FDA Draft Guidance on Voluntary Recalls Draws Concerns of Inconsistency

Posted 28 June 2019 | By Ana Mulero 

FDA Draft Guidance on Voluntary Recalls Draws Concerns of Inconsistency

US Food and Drug Administration (FDA) draft guidance on voluntary recalls or product corrections should ensure consistency with current regulations, stakeholders said in recently submitted feedback.
 
The draft guidance seeks to improve the efficiency and timeliness of voluntary recalls under 21 CFR Part 7 Subpart C, with recommendations on preparations and procedures.
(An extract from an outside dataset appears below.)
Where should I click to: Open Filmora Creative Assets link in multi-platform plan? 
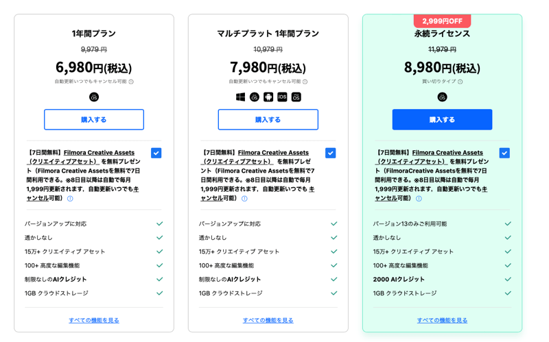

Comments submitted to FDA argue consistency is needed across the draft guidance, Part 7 and 21 CFR 806.10. FDA should harmonize terms in regulations and regulatory guidances, commenters ask.
 
For devices that are subject to Part 806, AdvaMed vice president of technology and regulatory affairs Zachary Rothstein said FDA needs to clarify the issue of when a recall is initiated. The definition of the term “initiation of a recall” in the draft guidance and the definition the agency offered in the preamble to Part 806 “provide conflicting interpretations as to which applies in the context of medical devices and particularly for the purposes of Part 806,” Rothstein argued.
 
“While we agree that a guidance cannot negate a regulation, it is not clear whether FDA intends the draft guidance to supersede interpretations within the preamble to Part 806,” said Rothstein.
 
A comment from the International Society for Pharmaceutical Engineering (ISPE) echoed AdvaMed’s requests. “FDA appears to be creating a new term, ‘initiation of a recall’ that is not defined in 21 CFR Part 7, and that may cause confusion because there are many steps that a firm takes after it has decided to conduct a recall,” ISPE wrote in commenting on the draft.
 
The Bringing Real-world Insight for Device Governance and Evaluation (BRIDGE) Coalition argued the “apparent inconsistencies between Part 7 and Part 806 need to be resolved.” It cited 806.10 in noting that “a device can pose a risk to health without being violative and vice versa.”
 
AdvaMed and the BRIDGE Coalition requested set timeframes for FDA to respond to product inquiries and classify recalls. AdvaMed member companies “believe a five-day response period is appropriate due to the generally time-sensitive nature of a recall.” The BRIDGE Coalition suggested, “FDA classify recalls within no more than 10 days after notification by the firm.”
 
On a recommendation under general preparations, Canada-based generic drugmaker Apotex requested that FDA clarify the metrics it recommends when assessing appropriate recall plans and corrective actions.